DHS Director John Selig and state Medicaid Director Andy Allison made their pitches for the two proposals at a summit on long-term care co-sponsored by DHS and AARP Arkansas at the Clinton presidential library.
"You’ve got a lot of new legislators coming in, people running for office," Selig said. "Understandably, most of them really have no idea what Medicaid does. It’s a complicated program, and we don’t expect people to understand exactly how Medicaid works, but my hope is that they’d understand what the impact is and how important it is in the community. You all know that, and I would just really encourage you to make sure people are well educated."
Expanding Medicaid to include people earning up to 138 percent of the federal poverty level, a provision of the federal Affordable Care Act that the U.S. Supreme Court has ruled must be optional for states, would bring hundreds of millions of federal dollars into the state and should lessen the impact of a shortfall of between $250 million and $400 million in the state Medicaid program that is projected to hit the state in the next fiscal year, Selig said.
Selig also said the state’s initiative to implement a new payment system for health care providers, in which providers will be paid for episodes of care rather than for each individual service, should lessen the impact of the shortfall. He told reporters later the initiative is projected to save the state $15 million in 2014 and more in later years.
Allison and Selig said that other than reforming the payment system, the options for addressing the Medicaid shortfall are cutting services, raising taxes, passing costs on to patients of private providers, reducing payment for providers and micro-managing care — none of which would be easy.
"In most states that they’ve faced this cliff, after lots of gnashing of teeth they’ve had to do a combination of significant-to-severe belt tightening and raising new resources," Selig said. "Nobody has dealt with their Medicaid shortfall by just cutting services because (of) the kinds of services you talk about cutting."
Those services would be limited to what the federal government considers optional services, such as prescription drug coverage or nursing home care, he said.
"It’s not stuff around the edges, where you we could say we could give two hours less of this or make it a little tougher to get that. These are core programs for seniors, for children, for people with disabilities," Selig said.
An audience member asked in a written question if Arkansas has enough doctors to care for an influx of new patients. Allison said he believed that with the help of others in the medical field, doctors should be able to care for them — but he said that issue should not decide whether the state expands Medicaid.
"I don’t think that the question of whether there are enough doctors is important enough to say, "Therefore we shouldn’t provide the financial resources,’" he said. "That to me sounds a whole lot like, ‘I want to protect what I have and make sure the poor can’t get it.’"
Herb Sanderson, AARP associate state director for advocacy, said after the summit that the organization for people age 50 and older — which has about 350,000 members in Arkansas — supports expanding Medicaid and is "very interested" to see how the payment reforms develop.

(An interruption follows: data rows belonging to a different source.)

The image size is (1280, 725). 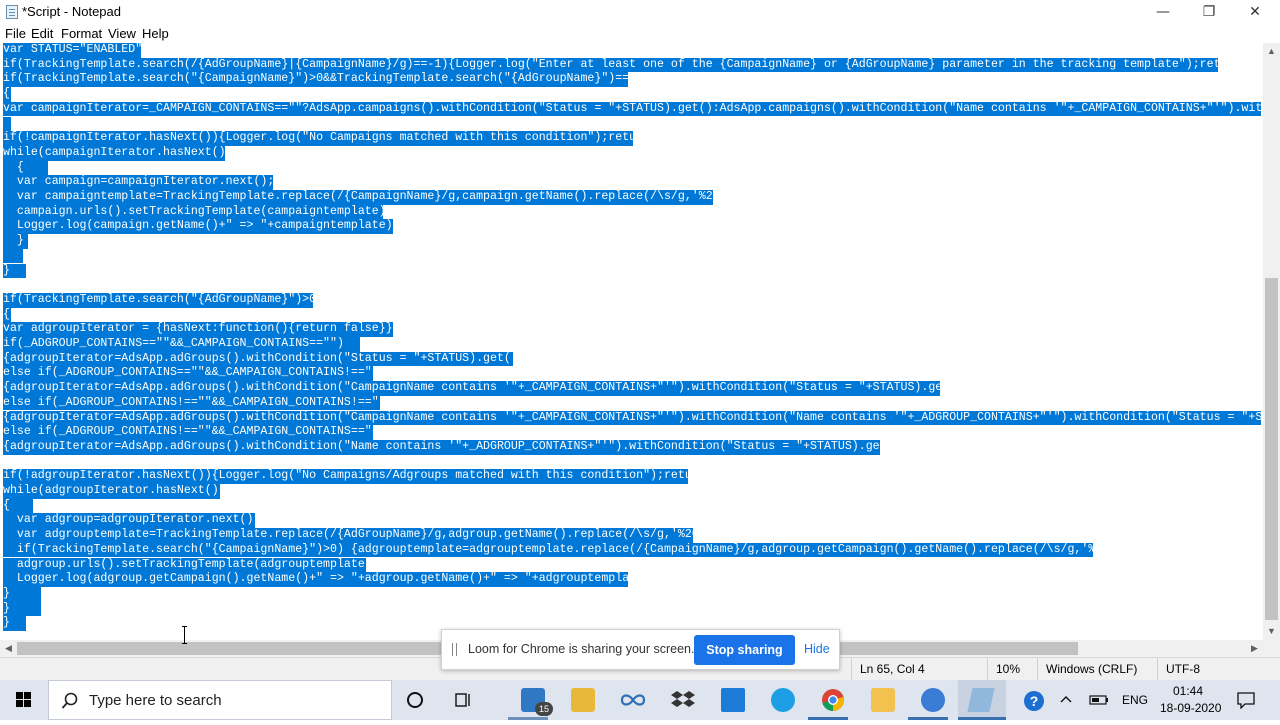 What do you see at coordinates (82, 34) in the screenshot?
I see `menu-format: Format` at bounding box center [82, 34].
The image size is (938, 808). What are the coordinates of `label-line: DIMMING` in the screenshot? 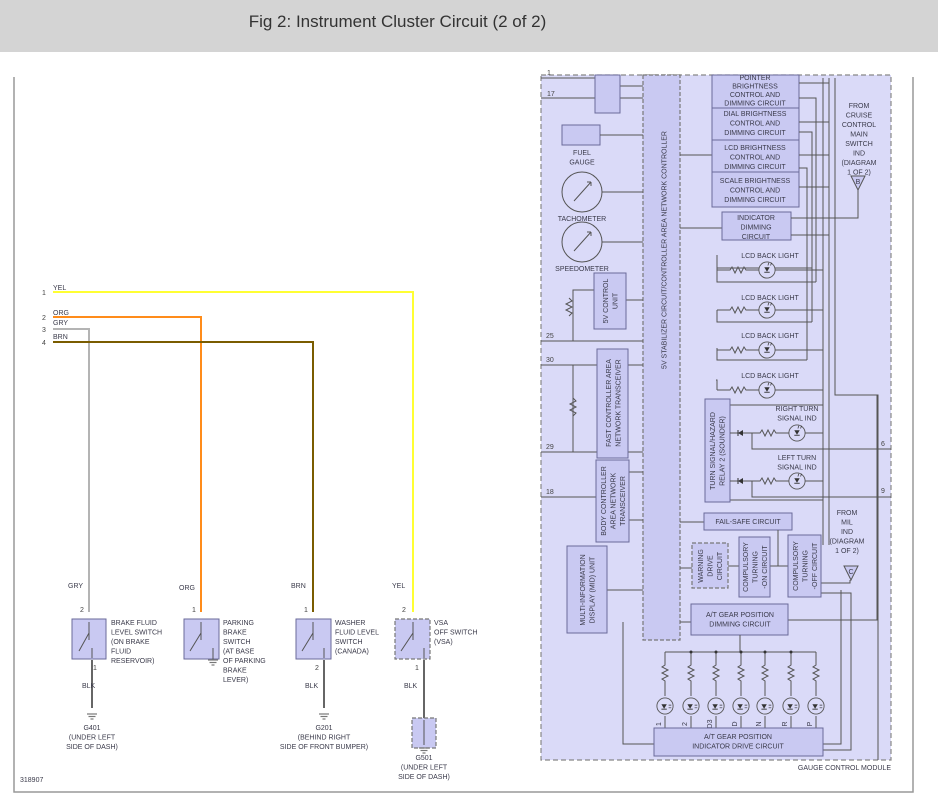 It's located at (756, 228).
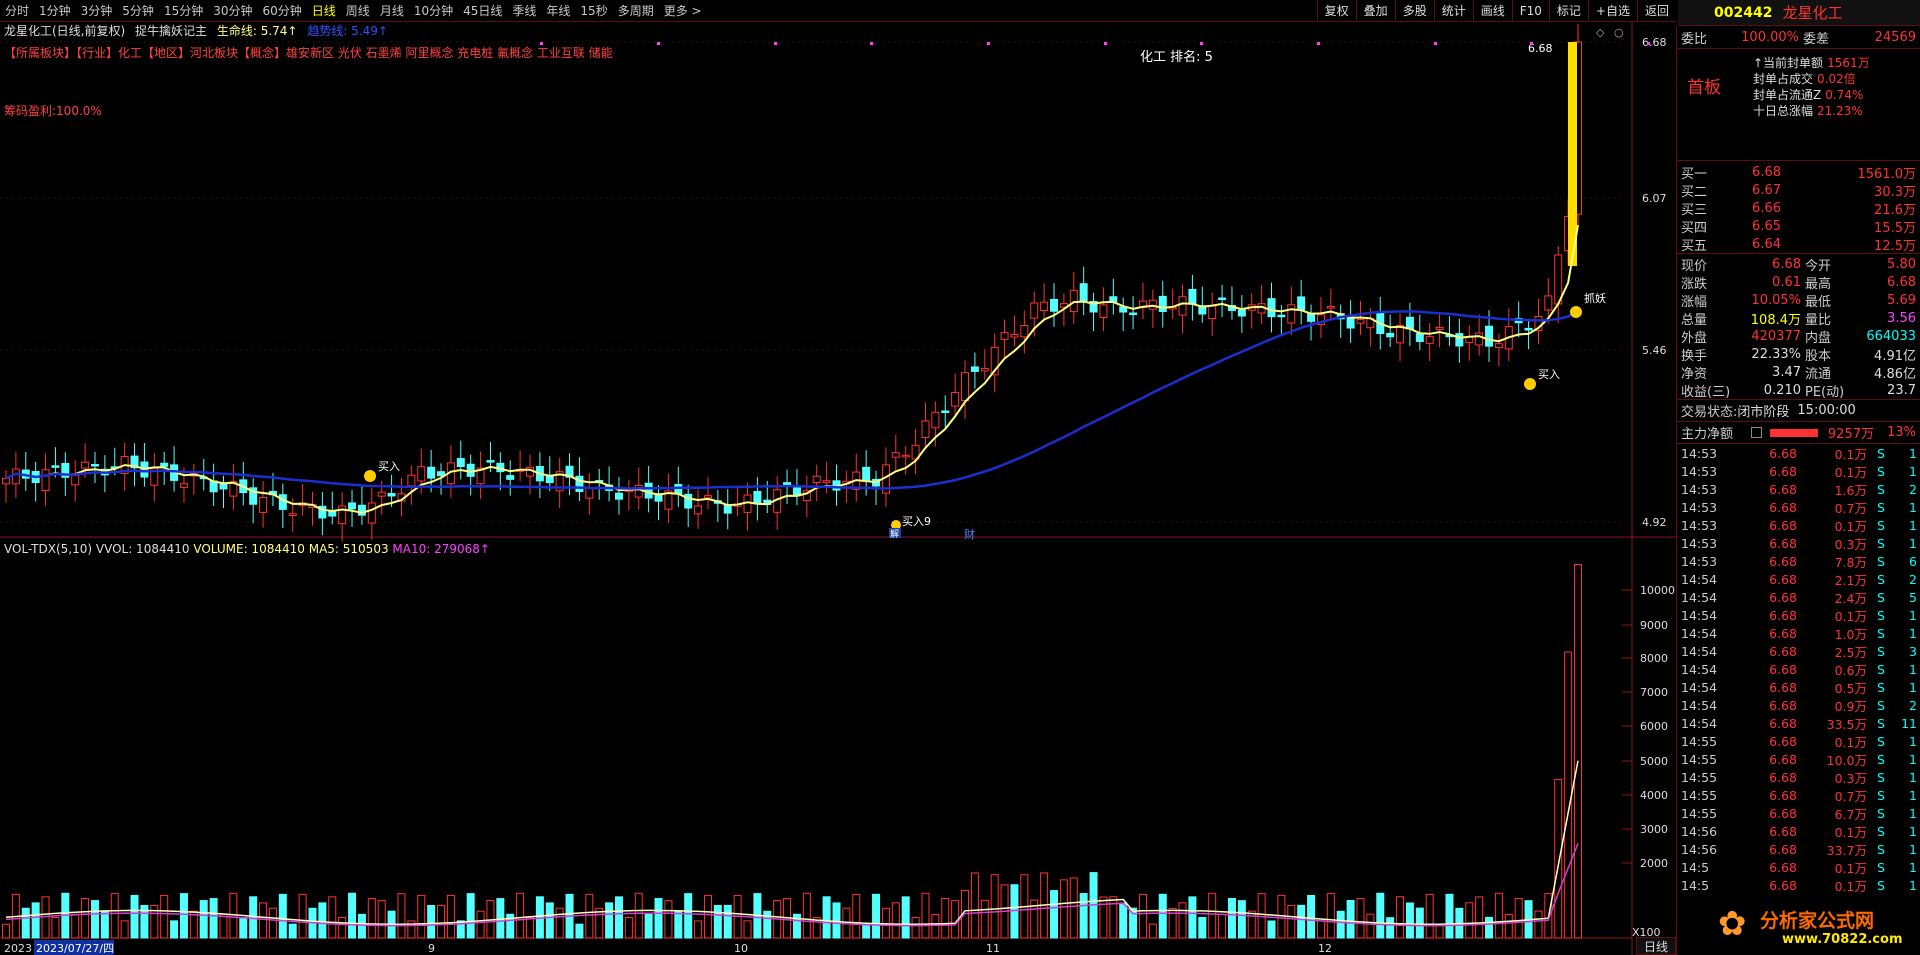 The height and width of the screenshot is (955, 1920). Describe the element at coordinates (524, 10) in the screenshot. I see `period-tab: 季线` at that location.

"We want definitely to be a partner in anything that would prevent massive cuts to Arkansans," he said.
Republican legislators have expressed reservations about expanding Medicaid and revamping the health care payment system. State Rep. John Burris, R-Harrison, said Wednesday that Selig and Allison are likely to face some resistance in the Legislature.
"I think what they’ll find is that you’ve got a lot of people running for office that will be elected that have legitimate concerns about the direction of our country and most importantly the level of spending, unsustainable spending, that we’re seeing in our country and how that will affect our state," he said.